BEGIN INFORMATION PROVIDED
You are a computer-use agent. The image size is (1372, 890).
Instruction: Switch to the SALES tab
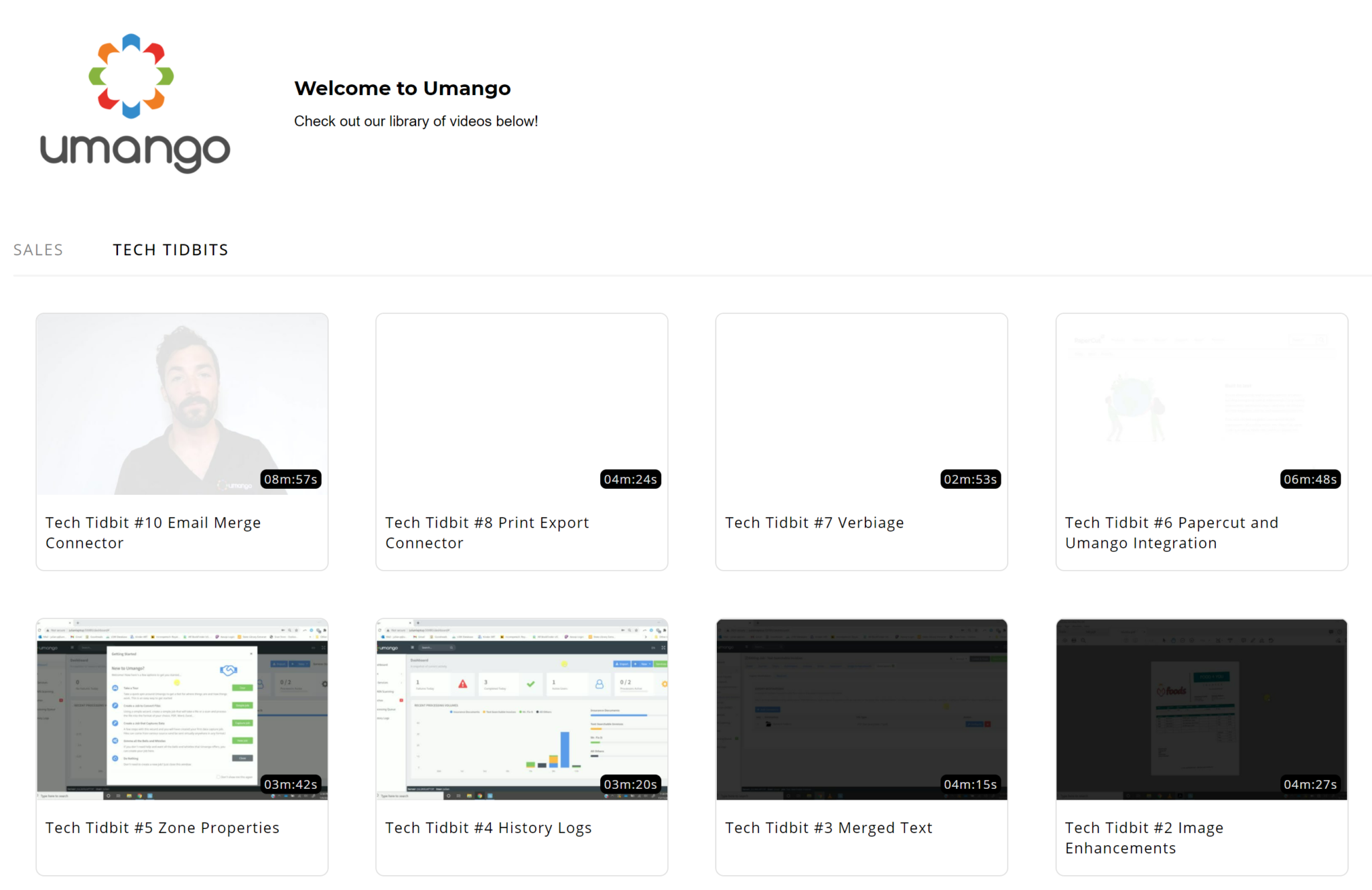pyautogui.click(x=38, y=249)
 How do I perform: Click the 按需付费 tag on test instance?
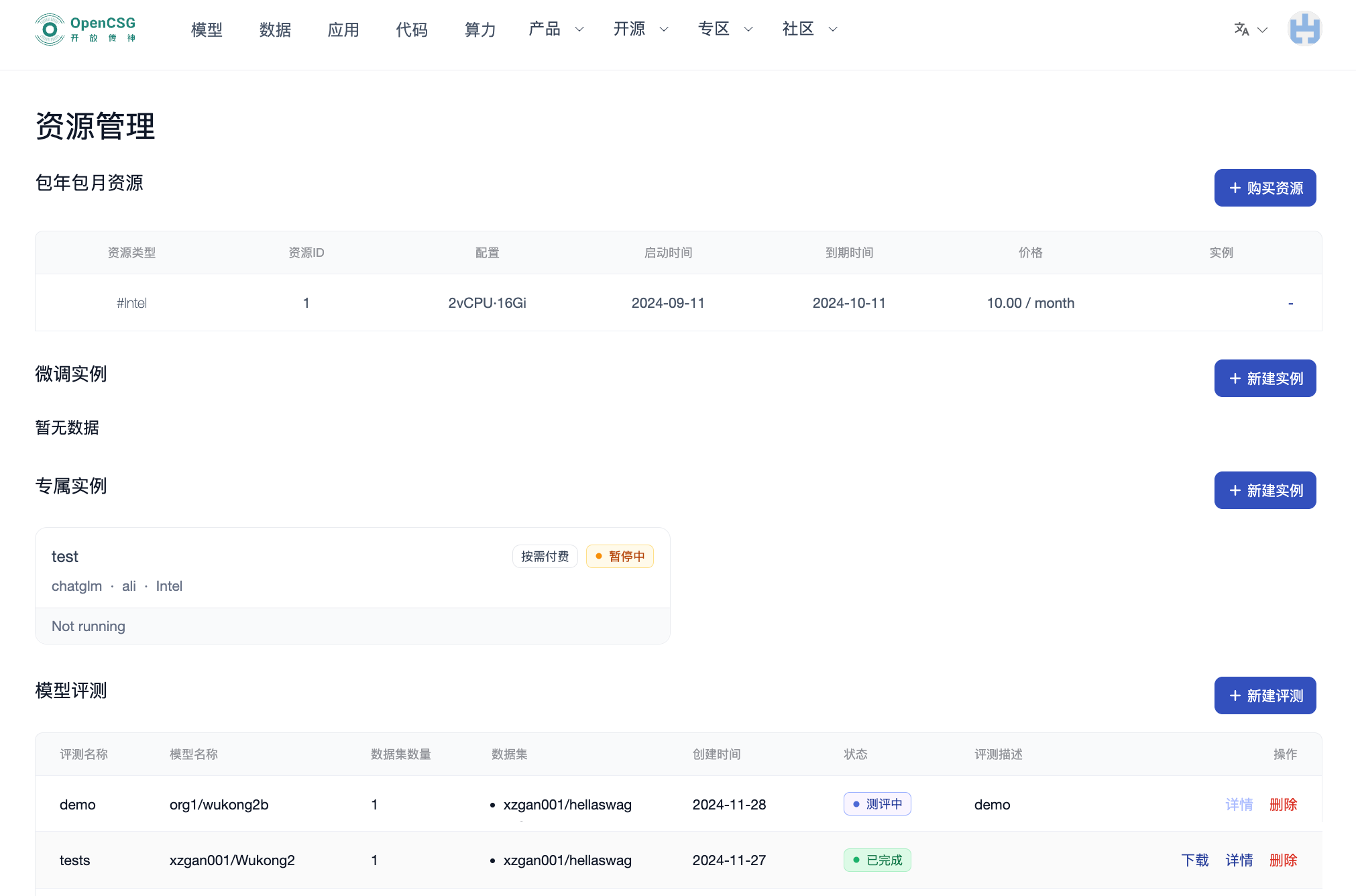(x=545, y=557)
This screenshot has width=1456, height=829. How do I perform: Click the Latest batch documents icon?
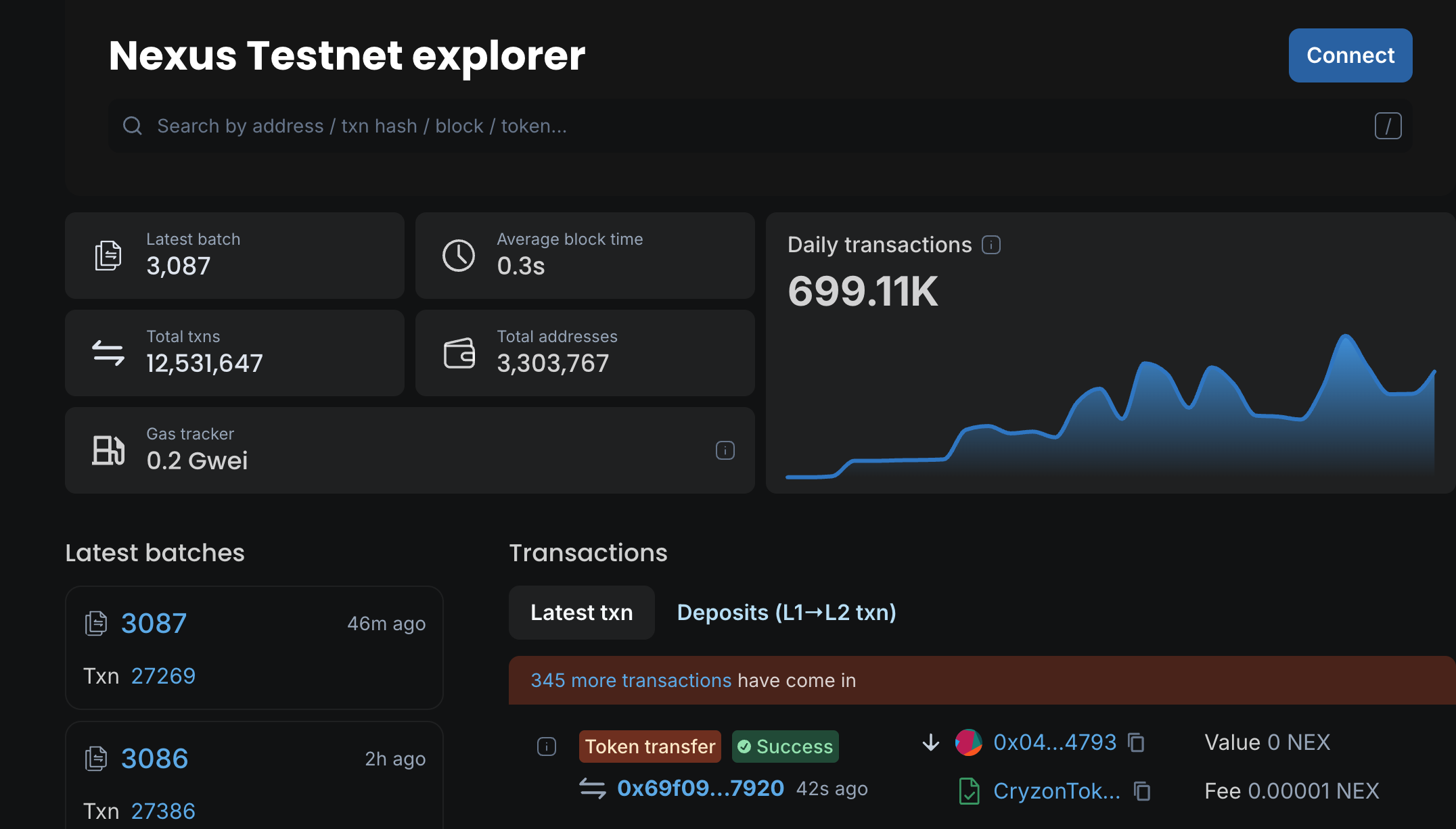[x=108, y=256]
END INFORMATION PROVIDED
● **TASK GOAL**
Would you transcribe each of the entries exactly, skipping the pictures?

● **ANSWER TO THIS TASK**
You are a computer-use agent. The image size is (1372, 890).
Instruction: Switch to the SALES tab
pyautogui.click(x=38, y=249)
 How do I perform: Click the 按需付费 tag on test instance?
(x=545, y=557)
This screenshot has width=1456, height=829. How do I perform: Click the Latest batch documents icon?
[x=108, y=256]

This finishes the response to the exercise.